何以這春秋繁忙的商道,如今竟難看到一個行人?就連途中經過的小城鎮也十分清冷;偶爾她會見到一兩個驛騎的軍差、短途販商或載人篷車,但人人都行色匆匆。
正看著,一道黑影掠過,她轉睛,看到古淮南正策馬走近窗邊。
“你一直這樣趴在視窗,不冷嗎?”他問。
“不冷。”玉蟬舉起蓋在腿上的毛氈,笑嘻嘻地說:“謝謝你,這厚厚的毛氈保暖又防溼,我一點都不冷,而且這景色好美。”
她的笑容總能帶給他喜悅,他面帶微笑地說:“那就好好看吧,明天過石研關後,景色又會大不同。”
“是嗎?那我會仔細看個夠。”玉蟬快樂地回答。
撮嘴輕輕吹出一聲輕快的口哨,古淮南離開了窗邊。
玉蟬的視線久久停留在他身上。他情緒不錯,冰天雪地似乎對他毫無影響。
坐在馬背上,他的腰還是那麼直,神情還是那麼瀟灑怡然,一身冬裝令他看起來更形魁梧;而他和他的屬下之間十分有默契,走了這大半天,她從未聽他下過命令,但他一個簡單的動作或表情,即能讓所有人明白他的意思。
這天晚上,他們落腳在唐縣客棧。
由於白天瞪著山景看了一天,晚飯後不久,玉蟬便眼皮沉重,哈欠連連,但她卻硬撐著不睡。

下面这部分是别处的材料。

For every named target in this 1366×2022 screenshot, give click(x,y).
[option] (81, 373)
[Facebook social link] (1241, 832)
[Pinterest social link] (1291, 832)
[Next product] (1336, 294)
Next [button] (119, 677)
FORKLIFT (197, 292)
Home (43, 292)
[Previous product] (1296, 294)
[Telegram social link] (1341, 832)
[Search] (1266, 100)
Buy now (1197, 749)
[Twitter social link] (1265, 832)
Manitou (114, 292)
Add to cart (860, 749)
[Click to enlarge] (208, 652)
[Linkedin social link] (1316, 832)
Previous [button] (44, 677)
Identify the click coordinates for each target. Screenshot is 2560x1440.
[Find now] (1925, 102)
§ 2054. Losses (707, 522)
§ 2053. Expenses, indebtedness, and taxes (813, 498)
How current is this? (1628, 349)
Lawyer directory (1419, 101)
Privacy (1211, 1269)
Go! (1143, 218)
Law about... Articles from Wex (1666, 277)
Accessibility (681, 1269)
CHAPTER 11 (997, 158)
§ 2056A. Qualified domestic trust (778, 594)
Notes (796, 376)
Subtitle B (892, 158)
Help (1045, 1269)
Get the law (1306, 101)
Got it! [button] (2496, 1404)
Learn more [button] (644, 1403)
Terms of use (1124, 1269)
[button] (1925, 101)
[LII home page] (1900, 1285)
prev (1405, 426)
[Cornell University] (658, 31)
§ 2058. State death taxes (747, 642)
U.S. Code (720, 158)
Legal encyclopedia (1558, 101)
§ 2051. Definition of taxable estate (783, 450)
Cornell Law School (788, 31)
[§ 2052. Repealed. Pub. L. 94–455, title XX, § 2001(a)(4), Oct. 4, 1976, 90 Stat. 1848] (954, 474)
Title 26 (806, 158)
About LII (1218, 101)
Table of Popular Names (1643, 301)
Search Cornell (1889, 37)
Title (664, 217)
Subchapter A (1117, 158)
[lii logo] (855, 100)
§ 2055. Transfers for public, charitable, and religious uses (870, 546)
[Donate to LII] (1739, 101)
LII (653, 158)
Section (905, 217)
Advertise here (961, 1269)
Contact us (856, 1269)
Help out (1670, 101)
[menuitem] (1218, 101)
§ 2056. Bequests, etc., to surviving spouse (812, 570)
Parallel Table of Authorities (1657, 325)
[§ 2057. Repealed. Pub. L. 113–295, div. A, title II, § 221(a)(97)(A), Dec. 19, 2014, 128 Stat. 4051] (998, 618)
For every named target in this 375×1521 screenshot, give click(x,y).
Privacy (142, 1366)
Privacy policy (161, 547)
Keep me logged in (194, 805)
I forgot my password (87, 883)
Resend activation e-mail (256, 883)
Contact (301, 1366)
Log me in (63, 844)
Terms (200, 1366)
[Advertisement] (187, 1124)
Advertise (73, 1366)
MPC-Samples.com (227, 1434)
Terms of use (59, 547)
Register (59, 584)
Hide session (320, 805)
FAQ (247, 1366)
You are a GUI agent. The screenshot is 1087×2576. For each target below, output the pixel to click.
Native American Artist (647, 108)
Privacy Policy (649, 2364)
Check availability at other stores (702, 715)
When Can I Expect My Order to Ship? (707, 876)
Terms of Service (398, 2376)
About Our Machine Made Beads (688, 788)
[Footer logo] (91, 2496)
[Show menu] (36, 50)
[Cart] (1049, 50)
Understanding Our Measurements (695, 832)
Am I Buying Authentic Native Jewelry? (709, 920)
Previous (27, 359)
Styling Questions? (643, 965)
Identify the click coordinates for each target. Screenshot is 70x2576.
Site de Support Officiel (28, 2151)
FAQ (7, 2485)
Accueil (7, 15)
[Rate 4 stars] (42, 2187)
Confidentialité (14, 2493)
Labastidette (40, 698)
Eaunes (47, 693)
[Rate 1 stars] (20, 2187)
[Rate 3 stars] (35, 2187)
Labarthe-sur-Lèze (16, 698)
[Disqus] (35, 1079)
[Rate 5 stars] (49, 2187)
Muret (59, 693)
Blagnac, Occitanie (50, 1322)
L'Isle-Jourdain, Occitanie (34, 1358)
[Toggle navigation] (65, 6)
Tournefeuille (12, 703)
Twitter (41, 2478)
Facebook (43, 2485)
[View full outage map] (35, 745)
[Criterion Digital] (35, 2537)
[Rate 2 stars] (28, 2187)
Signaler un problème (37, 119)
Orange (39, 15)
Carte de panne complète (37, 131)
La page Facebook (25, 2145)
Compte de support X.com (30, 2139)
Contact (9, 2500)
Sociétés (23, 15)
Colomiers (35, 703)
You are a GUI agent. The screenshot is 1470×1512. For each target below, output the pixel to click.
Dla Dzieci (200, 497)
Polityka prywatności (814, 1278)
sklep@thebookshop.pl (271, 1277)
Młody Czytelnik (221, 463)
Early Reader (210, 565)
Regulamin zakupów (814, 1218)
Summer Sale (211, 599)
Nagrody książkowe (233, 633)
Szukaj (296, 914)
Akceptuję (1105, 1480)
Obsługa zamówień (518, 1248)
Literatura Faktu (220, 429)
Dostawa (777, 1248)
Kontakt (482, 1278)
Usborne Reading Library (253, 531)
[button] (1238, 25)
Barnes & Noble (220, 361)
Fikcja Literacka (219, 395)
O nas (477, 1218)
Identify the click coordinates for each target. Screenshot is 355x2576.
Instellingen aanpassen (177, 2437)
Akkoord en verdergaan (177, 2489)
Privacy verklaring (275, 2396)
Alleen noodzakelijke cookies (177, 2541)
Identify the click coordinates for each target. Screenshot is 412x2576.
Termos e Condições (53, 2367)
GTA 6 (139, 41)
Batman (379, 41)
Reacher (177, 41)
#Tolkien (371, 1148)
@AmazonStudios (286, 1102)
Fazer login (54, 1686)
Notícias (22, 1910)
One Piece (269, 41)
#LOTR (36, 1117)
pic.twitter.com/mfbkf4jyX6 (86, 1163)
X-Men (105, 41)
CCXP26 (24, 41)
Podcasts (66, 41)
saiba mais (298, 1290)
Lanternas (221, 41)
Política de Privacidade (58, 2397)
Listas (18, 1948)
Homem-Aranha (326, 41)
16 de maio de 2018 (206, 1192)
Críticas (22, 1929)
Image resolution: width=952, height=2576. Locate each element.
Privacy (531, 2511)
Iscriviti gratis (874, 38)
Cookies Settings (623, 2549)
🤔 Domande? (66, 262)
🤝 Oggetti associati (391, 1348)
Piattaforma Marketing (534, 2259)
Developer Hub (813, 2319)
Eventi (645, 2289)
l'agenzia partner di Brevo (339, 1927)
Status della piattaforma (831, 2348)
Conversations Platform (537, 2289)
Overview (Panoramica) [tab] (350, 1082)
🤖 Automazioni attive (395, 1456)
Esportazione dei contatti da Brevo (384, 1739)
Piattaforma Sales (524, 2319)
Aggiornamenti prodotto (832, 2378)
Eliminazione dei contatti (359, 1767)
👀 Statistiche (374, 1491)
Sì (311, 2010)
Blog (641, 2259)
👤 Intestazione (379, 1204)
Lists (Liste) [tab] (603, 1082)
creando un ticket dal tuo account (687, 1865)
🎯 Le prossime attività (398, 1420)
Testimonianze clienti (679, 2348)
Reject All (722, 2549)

當出去察看馬匹情況和周圍環境的古淮南返回時,見她靠著柱子,大張著兩隻眼睛發呆,不由奇怪的問:“你為何還不去睡?”
她咕噥道:“我怕睡著後,萬一發生什麼事,醒不過來。”
聽到她的話,他暗自怪自己粗心,竟忽略了她內心的不安全感。
“起來。”他將玉蟬拉起,帶她走進最裡邊的屋子,柔和地說:“安心睡吧,不會有事。”
得了古淮南這句話,她立刻直奔床榻,倒頭就睡,不在乎他還在屋內。
他走近,彎腰摘掉她的帽子,揉揉她亂糟糟的頭髮,從她均勻的呼吸中,知道她就這樣睡熟了。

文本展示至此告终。